Langfuse integration for Haystack
Module haystack_integrations.components.connectors.langfuse.langfuse_connector
LangfuseConnector
LangfuseConnector connects Haystack LLM framework with Langfuse in order to enable the tracing of operations and data flow within various components of a pipeline.
Simply add this component to your pipeline, but do not connect it to any other component.

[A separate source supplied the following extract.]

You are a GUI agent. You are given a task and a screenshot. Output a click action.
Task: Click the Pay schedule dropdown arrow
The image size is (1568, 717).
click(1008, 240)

The LangfuseConnector will automatically trace the operations and data flow within the pipeline.
Note that you need to set the LANGFUSE_SECRET_KEY
and LANGFUSE_PUBLIC_KEY
environment variables in order
to use this component. The LANGFUSE_SECRET_KEY
and LANGFUSE_PUBLIC_KEY
are the secret and public keys provided
by Langfuse. You can get these keys by signing up for an account on the Langfuse website.

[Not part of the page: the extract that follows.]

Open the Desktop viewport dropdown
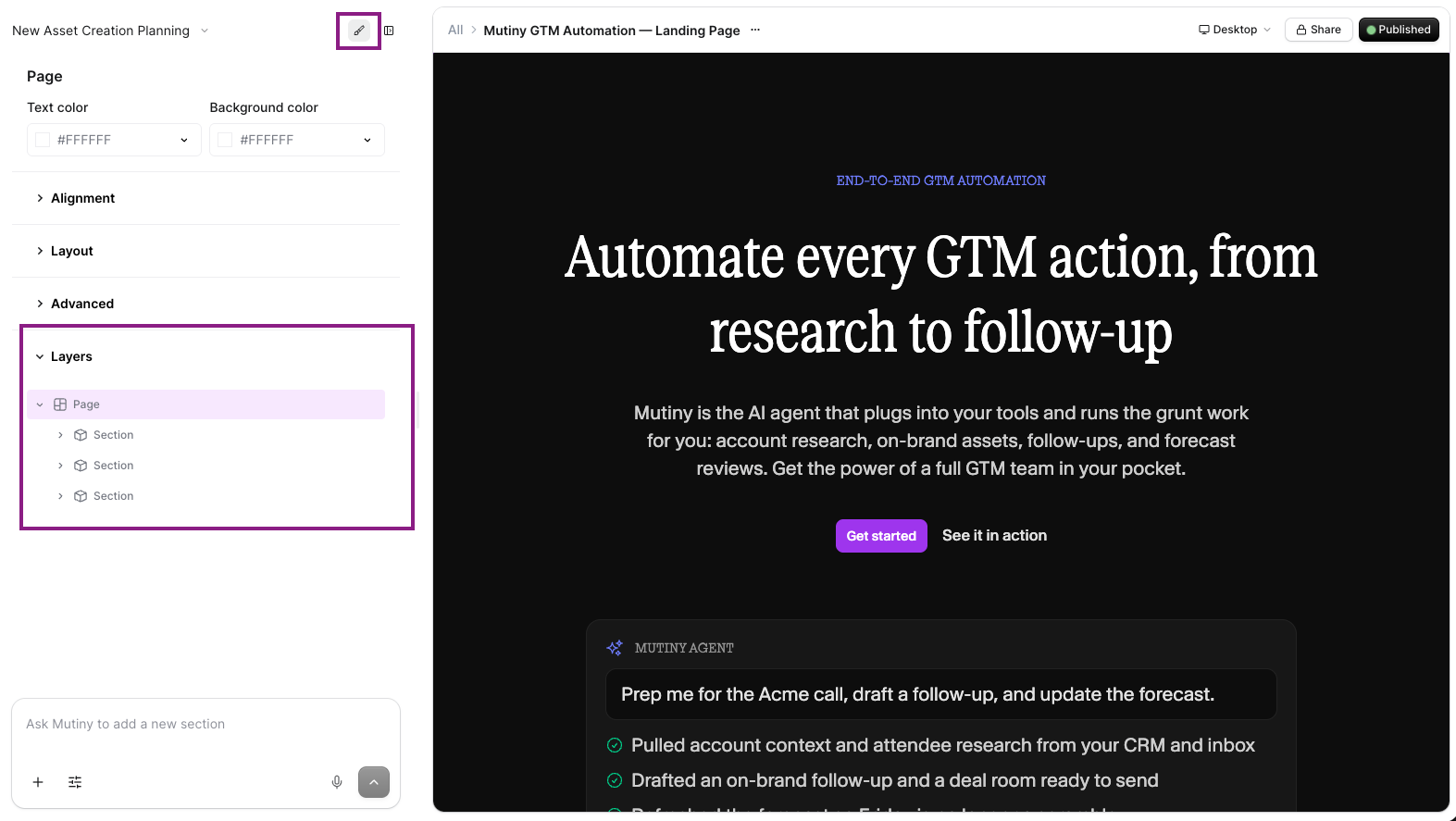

In addition, you need to set the HAYSTACK_CONTENT_TRACING_ENABLED
environment variable to true
in order to
enable Haystack tracing in your pipeline.
Lastly, you may disable flushing the data after each component by setting the HAYSTACK_LANGFUSE_ENFORCE_FLUSH
environent variable to false
. By default, the data is flushed after each component and blocks the thread until
the data is sent to Langfuse. Caution: Disabling this feature may result in data loss if the program crashes
before the data is sent to Langfuse. Make sure you will call langfuse.flush() explicitly before the program exits.

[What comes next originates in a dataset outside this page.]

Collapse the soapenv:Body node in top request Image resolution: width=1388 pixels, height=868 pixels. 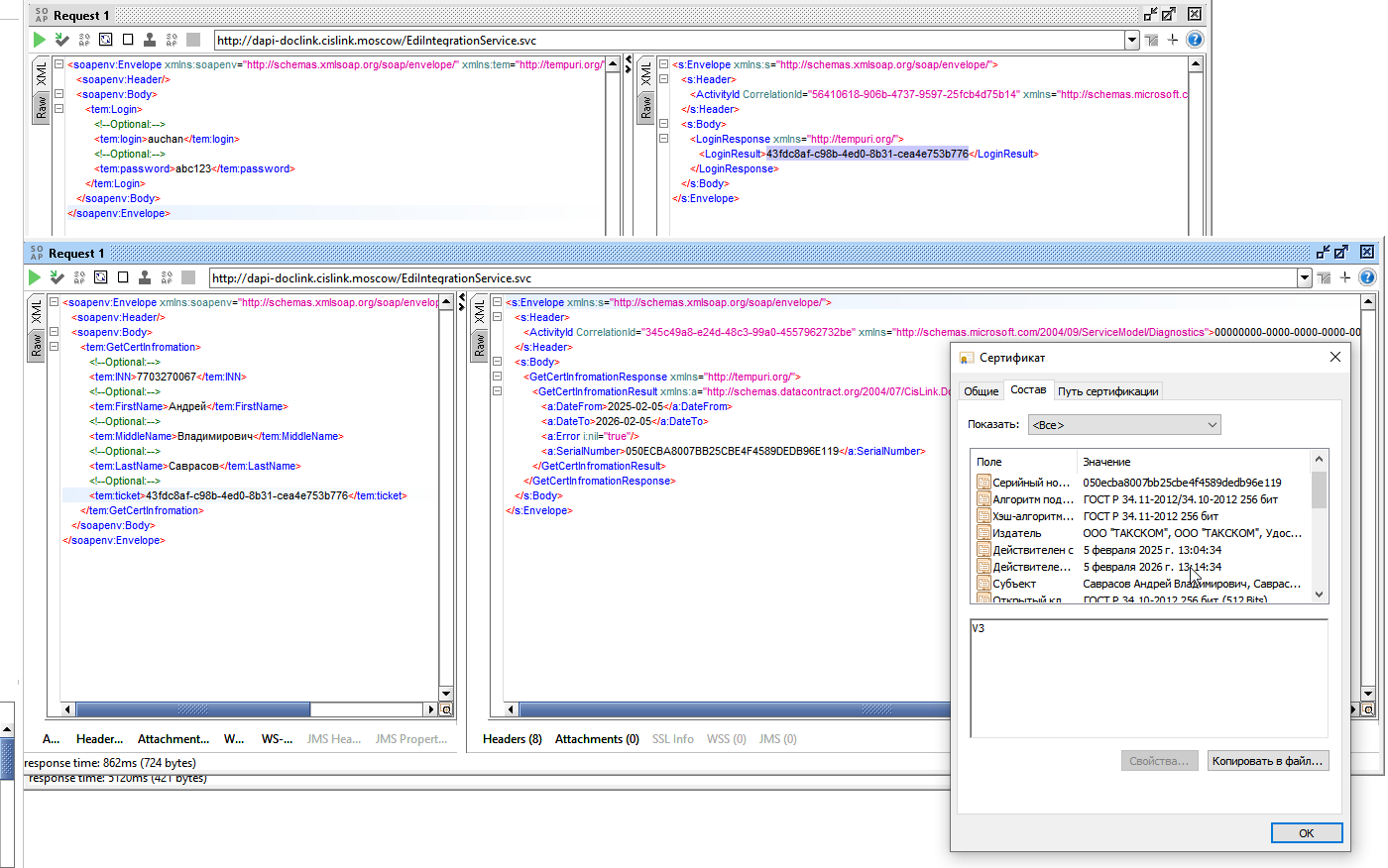(59, 94)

E.g. by using tracer.actual_tracer.flush():
from haystack.tracing import tracer
try:
# your code here
finally:
tracer.actual_tracer.flush()
or in FastAPI by defining a shutdown event handler:
from haystack.tracing import tracer
# ...
@app.on_event("shutdown")
async def shutdown_event():
tracer.actual_tracer.flush()
Here is an example of how to use it:
import os
os.environ["HAYSTACK_CONTENT_TRACING_ENABLED"] = "true"
from haystack import Pipeline
from haystack.components.builders import ChatPromptBuilder
from haystack.components.generators.chat import OpenAIChatGenerator
from haystack.dataclasses import ChatMessage
from haystack_integrations.components.connectors.langfuse import (
LangfuseConnector,
)
if __name__ == "__main__":
pipe = Pipeline()
pipe.add_component("tracer", LangfuseConnector("Chat example"))
pipe.add_component("prompt_builder", ChatPromptBuilder())
pipe.add_component("llm", OpenAIChatGenerator(model="gpt-3.5-turbo"))
pipe.connect("prompt_builder.prompt", "llm.messages")
messages = [
ChatMessage.from_system(
"Always respond in German even if some input data is in other languages."
),
ChatMessage.from_user("Tell me about {{location}}"),
]
response = pipe.run(
data={
"prompt_builder": {
"template_variables": {"location": "Berlin"},
"template": messages,
}
}
)
print(response["llm"]["replies"][0])
print(response["tracer"]["trace_url"])
LangfuseConnector.__init__
def __init__(name: str,
public: bool = False,
public_key: Optional[Secret] = Secret.from_env_var(
"LANGFUSE_PUBLIC_KEY"),
secret_key: Optional[Secret] = Secret.from_env_var(
"LANGFUSE_SECRET_KEY"),
httpx_client: Optional[httpx.Client] = None)
Initialize the LangfuseConnector component.
Arguments:
name
: The name of the pipeline or component. This name will be used to identify the tracing run on the Langfuse dashboard.public
: Whether the tracing data should be public or private. If set toTrue
, the tracing data will be publicly accessible to anyone with the tracing URL. If set toFalse
, the tracing data will be private and only accessible to the Langfuse account owner. The default isFalse
.public_key
: The Langfuse public key. Defaults to reading from LANGFUSE_PUBLIC_KEY environment variable.secret_key
: The Langfuse secret key. Defaults to reading from LANGFUSE_SECRET_KEY environment variable.httpx_client
: Optional custom httpx.Client instance to use for Langfuse API calls. Note that when deserializing a pipeline from YAML, any custom client is discarded and Langfuse will create its own default client, since HTTPX clients cannot be serialized.
LangfuseConnector.run
@component.output_types(name=str, trace_url=str)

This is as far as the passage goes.